= Fragmento del documento =
^^^^

Da miedo que todo estalle de una vez por todas después de acumular tanta presión. Así es como han estallado muchas de las personas con las que trabajo.
Soy psicóloga, aunque dentro del relato distópico que habito sería más adecuado llamarme personal técnico de lo psicoemocional —o algo por el estilo—. Trabajo con lo que consideramos locura. El encargo que tengo es reintroducir en el sistema a lxs que se quedaron fuera o se salieron del discurso oficialmente compartido. Vendo mi arsenal de ortopedias y lo pongo al servicio de lxs disidentes para que vuelvan a habitar la narrativa social convencional. Pero si observo la normalidad como un ingrediente más del mito posmoderno, la cosa cambia. Se abre una grieta. Se interpone una distancia. A lo mejor, igual que en psicoterapia, podemos intentar cambiar la narrativa social saturada por el problema. Abandonar la distopía. Construir otros relatos. Después de todo, nuestra forma dicotómica de pensar el mundo (hombre-mujer, loca-cuerdo, individual-colectivo, tú-yo, me someto o vamos a la guerra) es solo uno de los guiones posibles. Generalmente aparece como el único porque descansa sobre una estructura que lleva siglos acompañándonos con fuerza: la lógica agonística patriarcal, que divide el mundo pensable en polos contrapuestos y que encuentra en la dialéctica la vía regia de solución a las tensiones y al conflicto. Pero hay otras tramas narrativas, porque hay otras personas que, con sus cuerpos, ya están encarnando otras posibles formas de vivir no binarias, no cuerdistas, no capacitistas.

^^^^

= Material mostrado =
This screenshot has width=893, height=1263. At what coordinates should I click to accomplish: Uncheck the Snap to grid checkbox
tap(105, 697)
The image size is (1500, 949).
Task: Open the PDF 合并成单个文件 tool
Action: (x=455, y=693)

^^^^

= Consigna A =
Condensa en una lista breve el párrafo del fragmento que empieza con "Soy psicóloga", sin perder sus datos principales.
= Consigna B =
Reproduce del fragmento el pasaje que va desde "Da miedo que" hasta "las que trabajo.", ambos incluidos.
= Consigna C =
Según el fragmento, ¿sobre qué estructura descansa nuestra forma dicotómica de pensar el mundo?

= Respuesta A =
- Quien narra es psicóloga, o "personal técnico de lo psicoemocional" dentro del relato distópico que habita, y trabaja con lo que se considera locura.
- Su encargo es reintroducir en el sistema a quienes quedaron fuera del discurso oficialmente compartido, poniendo su "arsenal de ortopedias" al servicio de lxs disidentes.
- Si la normalidad se ve como parte del mito posmoderno, se abre una grieta: como en psicoterapia, se puede cambiar la narrativa social saturada por el problema y construir otros relatos.
- El pensamiento dicotómico (hombre-mujer, loca-cuerdo, individual-colectivo, tú-yo) es solo un guion posible. Parece el único porque descansa en la lógica agonística patriarcal, que divide el mundo en polos contrapuestos y busca en la dialéctica la solución al conflicto.
- Hay otras tramas, encarnadas por personas que ya viven de formas no binarias, no cuerdistas y no capacitistas.

= Respuesta B =
Da miedo que todo estalle de una vez por todas después de acumular tanta presión. Así es como han estallado muchas de las personas con las que trabajo.

= Respuesta C =
Sobre la lógica agonística patriarcal.